[Dataset — start]

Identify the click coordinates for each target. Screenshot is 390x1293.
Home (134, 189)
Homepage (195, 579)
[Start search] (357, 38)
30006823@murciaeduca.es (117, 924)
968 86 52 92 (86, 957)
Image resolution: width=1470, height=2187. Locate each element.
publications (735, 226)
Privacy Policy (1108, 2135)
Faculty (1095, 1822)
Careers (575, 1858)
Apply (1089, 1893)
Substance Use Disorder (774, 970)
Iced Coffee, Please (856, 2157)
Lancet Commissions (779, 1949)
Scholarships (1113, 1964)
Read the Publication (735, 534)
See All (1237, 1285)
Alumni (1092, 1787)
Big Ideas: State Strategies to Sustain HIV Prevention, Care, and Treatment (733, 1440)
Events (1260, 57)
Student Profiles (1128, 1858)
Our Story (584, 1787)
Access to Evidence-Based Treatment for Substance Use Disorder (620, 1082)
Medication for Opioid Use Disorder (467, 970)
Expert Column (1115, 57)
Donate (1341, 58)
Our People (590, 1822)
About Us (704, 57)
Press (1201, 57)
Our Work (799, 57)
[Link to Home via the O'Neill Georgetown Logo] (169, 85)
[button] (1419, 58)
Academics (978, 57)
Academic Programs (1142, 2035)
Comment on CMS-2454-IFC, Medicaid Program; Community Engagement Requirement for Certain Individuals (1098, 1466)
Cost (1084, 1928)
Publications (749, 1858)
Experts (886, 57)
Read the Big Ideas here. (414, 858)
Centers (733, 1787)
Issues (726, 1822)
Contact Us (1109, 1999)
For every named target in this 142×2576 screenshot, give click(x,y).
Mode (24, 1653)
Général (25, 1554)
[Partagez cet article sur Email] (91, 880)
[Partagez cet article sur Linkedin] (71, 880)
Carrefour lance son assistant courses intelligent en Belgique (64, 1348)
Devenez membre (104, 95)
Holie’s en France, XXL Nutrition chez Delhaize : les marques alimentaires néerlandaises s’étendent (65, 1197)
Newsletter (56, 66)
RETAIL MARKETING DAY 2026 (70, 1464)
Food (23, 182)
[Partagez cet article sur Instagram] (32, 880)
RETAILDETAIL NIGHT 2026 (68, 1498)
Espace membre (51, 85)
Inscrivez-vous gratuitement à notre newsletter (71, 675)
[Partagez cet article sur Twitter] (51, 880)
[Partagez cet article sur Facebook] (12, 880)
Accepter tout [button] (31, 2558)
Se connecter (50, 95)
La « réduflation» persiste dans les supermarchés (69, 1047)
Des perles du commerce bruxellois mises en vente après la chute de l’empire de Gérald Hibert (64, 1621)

[Dataset — finish]

→ **What is being asked**
After locating the line above that contains "[Partagez cet article sur Linkedin] (71, 880)", write out that line and every later one exactly, through the last line of the material, and nothing else.

→ **Result of this exercise**
[Partagez cet article sur Linkedin] (71, 880)
Carrefour lance son assistant courses intelligent en Belgique (64, 1348)
Devenez membre (104, 95)
Holie’s en France, XXL Nutrition chez Delhaize : les marques alimentaires néerlandaises s’étendent (65, 1197)
Newsletter (56, 66)
RETAIL MARKETING DAY 2026 (70, 1464)
Food (23, 182)
[Partagez cet article sur Instagram] (32, 880)
RETAILDETAIL NIGHT 2026 (68, 1498)
Espace membre (51, 85)
Inscrivez-vous gratuitement à notre newsletter (71, 675)
[Partagez cet article sur Twitter] (51, 880)
[Partagez cet article sur Facebook] (12, 880)
Accepter tout [button] (31, 2558)
Se connecter (50, 95)
La « réduflation» persiste dans les supermarchés (69, 1047)
Des perles du commerce bruxellois mises en vente après la chute de l’empire de Gérald Hibert (64, 1621)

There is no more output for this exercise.